When Schmid was hired, Wang expected him to be "a bridge and resource for international scholars, who come to Dunhuang for research".

A language barrier still exists, as an official announcement by the academy on his appointment states. Critical literature on Dunhuang studies in China is not widely translated and is, therefore, limited to academics who can read Chinese.

The American Sinologist now has an ambitious project ahead of him.

Schmid is preparing The Comprehensive Guide to Scholarly Resources for Dunhuang Studies, the first-ever encyclopedic reference for international scholars in the field. It will include introductions to text resources, sociological methodologies, linguistics, religion and philosophy.

He adds that digitization also makes in-depth interdisciplinary studies possible.

The Sinologist points out that Dunhuang provides significant inspiration for cultural exchanges today.

"Dunhuang is cosmopolitan," Schmid says. "Even if you go there 100 times, you will always learn something new."

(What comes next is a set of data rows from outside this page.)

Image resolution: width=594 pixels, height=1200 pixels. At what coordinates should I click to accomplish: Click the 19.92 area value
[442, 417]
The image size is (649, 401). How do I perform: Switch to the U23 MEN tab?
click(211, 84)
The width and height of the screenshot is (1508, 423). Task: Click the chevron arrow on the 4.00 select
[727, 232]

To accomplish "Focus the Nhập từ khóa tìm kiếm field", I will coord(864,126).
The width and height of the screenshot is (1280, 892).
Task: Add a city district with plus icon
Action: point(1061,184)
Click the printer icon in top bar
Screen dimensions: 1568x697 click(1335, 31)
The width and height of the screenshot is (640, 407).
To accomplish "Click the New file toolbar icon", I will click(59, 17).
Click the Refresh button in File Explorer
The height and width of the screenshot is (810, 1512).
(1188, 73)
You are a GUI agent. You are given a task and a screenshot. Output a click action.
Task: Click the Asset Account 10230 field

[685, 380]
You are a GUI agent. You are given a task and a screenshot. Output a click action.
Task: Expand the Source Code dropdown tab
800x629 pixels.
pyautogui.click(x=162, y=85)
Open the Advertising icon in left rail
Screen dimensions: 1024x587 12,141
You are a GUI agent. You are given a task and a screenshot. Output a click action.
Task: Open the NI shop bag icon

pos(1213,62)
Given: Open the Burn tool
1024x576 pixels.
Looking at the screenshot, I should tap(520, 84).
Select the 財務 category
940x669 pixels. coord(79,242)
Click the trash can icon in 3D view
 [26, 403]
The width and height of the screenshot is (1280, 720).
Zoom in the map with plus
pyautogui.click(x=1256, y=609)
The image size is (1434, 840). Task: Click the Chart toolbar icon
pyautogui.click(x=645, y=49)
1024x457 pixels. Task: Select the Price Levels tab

He points out that, in Cave 285, for example, there are Taoist motifs and images of Apollo with a Chinese face alongside the Hindu deities of Vishnu and Ganesha, even though the cave is designed to worship Buddha.

"Different religions can exist in one space, and they mix," Schmid explains. "Dunhuang is a model for different civilizations and ideas to come together without conflict.

"Nowhere in the world does a comparable collection of such a complex set of resources exist from the past. Therefore, these materials offer the profound potential to help us understand the past, ourselves in the present and the possibilities for a globalized future."

He believes that studying Dunhuang with a long vision will help people break ethnocentric stereotypes.

Still, there is a long way to go to improve public knowledge of Dunhuang in the West, despite the booming academic interest.

"When friends and family ask what I research, I mention a unique archaeological site on the Silk Road in the far west of China," he wrote in an article in 2014.

"Few know Dunhuang or certainly Mogao, but in the unfurrowed ground of ignorance lies the wealth of potential harvests."

New ideas have been developed to fill this gap. For example, Schmid has cooperated with UCLA over the past two years to bring artists and musicians to Dunhuang to find inspiration.

"I would say it (Dunhuang) is very seductive. People are interested because it's all about humanity," Schmid says.

Schmid also reveals to China Daily that there will be a new docudrama on Dunhuang, and an American opera director has turned to him for help in preparing a production in which Buddhist sutras from some of the murals are featured.

"We have a responsibility to ensure the inestimable value of these truly incomparable materials are made known to, and available to, the world," he says.